Suzanne H. Manges D’66 died Oct.16, 2008, in Denver, Colo. A consultant and freelance writer, she worked for many years with Virginia Tech in Blacksburg, Va., prior to her move to Colorado.

Reece E. Cook Jr. D’68 died Oct. 24, 2008, in Mooresville, N.C. He was a United Methodist pastor who served parishes across the Western North Carolina Conference for more than 44 years. His wife, Elaine Willis Cook, four children, and five grandchildren survive him.

Elbert Johns D’69 died July 14, 2008, in Bloomington, Ind. Ordained as a United Methodist pastor, he served for several years as executive director for the Stanly County Mental Health Center in Albemarle, N.C. He co-founded the ArcLink, a nationwide resource for individuals with developmental disabilities and their families, and was involved with the ARC (formerly the Association for Retarded Citizens) on the local, state, and national levels while living in North Carolina and Indiana. Survivors include his wife, Christina M. Johns, two sons, two daughters, and nine grandchildren.

Susan Lutz Allred D’83 died Dec.10, 2008, in Durham, N.C. A hospital chaplain, Christian educator, and United Methodist pastor, she served parishes in the North Carolina Conference prior to her retirement in 2001. Susan was a mentor for women in ministry and an advocate for mission work. She is survived by two sons and four grandchildren.
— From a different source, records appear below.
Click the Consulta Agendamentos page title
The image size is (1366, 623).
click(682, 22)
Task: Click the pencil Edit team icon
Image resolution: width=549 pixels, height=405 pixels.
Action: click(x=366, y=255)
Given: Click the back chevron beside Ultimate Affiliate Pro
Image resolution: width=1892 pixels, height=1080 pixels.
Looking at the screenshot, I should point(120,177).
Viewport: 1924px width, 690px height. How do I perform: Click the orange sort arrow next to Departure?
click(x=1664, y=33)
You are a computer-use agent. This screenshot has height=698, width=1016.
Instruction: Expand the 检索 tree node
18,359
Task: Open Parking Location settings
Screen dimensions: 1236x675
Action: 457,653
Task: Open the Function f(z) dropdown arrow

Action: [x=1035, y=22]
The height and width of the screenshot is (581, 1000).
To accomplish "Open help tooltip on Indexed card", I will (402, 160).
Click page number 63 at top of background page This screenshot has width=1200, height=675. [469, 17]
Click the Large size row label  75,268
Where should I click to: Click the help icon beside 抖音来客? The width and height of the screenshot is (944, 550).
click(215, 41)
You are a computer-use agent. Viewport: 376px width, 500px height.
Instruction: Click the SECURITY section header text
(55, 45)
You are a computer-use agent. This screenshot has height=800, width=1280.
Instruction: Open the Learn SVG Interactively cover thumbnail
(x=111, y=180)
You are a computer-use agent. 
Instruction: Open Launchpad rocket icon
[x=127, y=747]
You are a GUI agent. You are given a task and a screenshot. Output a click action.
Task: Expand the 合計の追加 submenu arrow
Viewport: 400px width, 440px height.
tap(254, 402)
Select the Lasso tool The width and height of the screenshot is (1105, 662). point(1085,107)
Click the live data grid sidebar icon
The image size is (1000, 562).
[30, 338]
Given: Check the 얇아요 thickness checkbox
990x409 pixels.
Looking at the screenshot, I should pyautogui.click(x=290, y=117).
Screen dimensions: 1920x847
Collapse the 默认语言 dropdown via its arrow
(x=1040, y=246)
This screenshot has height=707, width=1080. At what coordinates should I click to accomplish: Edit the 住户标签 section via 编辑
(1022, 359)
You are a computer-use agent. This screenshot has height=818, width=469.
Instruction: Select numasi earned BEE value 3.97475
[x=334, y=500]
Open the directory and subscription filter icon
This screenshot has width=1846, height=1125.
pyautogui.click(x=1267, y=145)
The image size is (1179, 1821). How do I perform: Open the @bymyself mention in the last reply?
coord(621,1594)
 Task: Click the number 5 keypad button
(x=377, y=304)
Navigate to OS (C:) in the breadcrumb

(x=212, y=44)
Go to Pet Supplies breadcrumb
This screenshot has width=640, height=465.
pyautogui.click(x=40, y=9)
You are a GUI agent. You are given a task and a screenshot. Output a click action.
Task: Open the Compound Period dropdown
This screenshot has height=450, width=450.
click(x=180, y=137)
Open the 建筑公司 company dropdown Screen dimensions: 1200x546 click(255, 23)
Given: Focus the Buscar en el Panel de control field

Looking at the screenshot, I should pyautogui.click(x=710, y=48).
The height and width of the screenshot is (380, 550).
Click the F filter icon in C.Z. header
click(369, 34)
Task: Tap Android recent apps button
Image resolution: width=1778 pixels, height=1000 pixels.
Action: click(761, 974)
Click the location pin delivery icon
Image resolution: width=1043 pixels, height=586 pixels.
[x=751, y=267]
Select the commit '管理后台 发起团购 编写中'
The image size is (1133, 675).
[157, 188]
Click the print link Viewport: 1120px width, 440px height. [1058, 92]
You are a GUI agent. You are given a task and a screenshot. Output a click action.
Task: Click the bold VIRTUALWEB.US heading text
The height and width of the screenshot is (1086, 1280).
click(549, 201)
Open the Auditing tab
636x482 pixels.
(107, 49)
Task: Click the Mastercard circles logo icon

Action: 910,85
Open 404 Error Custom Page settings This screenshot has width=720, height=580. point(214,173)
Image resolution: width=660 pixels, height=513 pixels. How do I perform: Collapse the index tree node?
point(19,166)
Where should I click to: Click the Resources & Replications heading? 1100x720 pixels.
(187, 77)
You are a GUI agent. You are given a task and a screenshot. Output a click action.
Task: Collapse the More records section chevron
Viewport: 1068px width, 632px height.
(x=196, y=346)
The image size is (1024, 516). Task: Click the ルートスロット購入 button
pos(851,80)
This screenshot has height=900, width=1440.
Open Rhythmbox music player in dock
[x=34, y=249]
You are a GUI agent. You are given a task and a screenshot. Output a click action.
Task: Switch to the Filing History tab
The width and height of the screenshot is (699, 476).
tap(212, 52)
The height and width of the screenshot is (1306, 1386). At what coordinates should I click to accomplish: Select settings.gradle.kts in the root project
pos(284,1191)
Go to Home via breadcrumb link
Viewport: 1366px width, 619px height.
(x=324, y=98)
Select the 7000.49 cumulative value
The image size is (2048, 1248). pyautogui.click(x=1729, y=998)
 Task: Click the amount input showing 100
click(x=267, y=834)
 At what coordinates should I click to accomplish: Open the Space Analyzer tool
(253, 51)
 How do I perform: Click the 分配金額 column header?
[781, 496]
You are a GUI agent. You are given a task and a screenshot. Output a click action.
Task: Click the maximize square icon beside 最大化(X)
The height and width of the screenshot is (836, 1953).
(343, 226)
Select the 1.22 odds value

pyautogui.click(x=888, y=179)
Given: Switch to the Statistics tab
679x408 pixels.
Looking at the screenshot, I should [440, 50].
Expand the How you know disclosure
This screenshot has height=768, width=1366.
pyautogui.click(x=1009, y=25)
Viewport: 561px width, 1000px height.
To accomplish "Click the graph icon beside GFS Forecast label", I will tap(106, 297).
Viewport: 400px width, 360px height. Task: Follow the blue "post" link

Tracey Anne Adams D’08 died Dec. 13, 2008, in Richmond, Va. She was the director of church membership and development at Centenary United Methodist Church in Richmond. Prior to divinity school she had worked with the American Social Health Association in Research Triangle Park, N.C., and as a student she served as president of the Black Seminarians Union and worked closely with APPEAL and other programs in the Duke Institute on Care at the End of Life. Her parents and other family members survive her.

The Divinity School Community

Randolph R. Few T’43 died Oct. 14, 2008, in Durham, N.C. He was a real estate developer and lifelong United Methodist church leader, a member emeritus of the Divinity School Board of Visitors, Duke alumnus extraordinaire, and the son of William Preston Few, the president of Trinity College as it became Duke University. He is survived by his wife, Shirley Dana Few, three children, and eight grandchildren.

Erika Marx Richey died Oct. 16, 2008, in Durham, N.C. The daughter of German Moravian missionaries to Tibet and an educator who specialized in early childhood education, she had a lifelong commitment to Christian missions and human rights. Her late husband was professor McMurry S. Richey T’36, D’39, G'54, whom she supported throughout his many years of service on the Divinity School faculty. Her Moravian sugar cake was enjoyed by a couple of generations of his students. Three sons, including Russell E. Richey - former professor and academic dean at Duke Divinity School, four grandchildren, and six great-grandchildren survive her.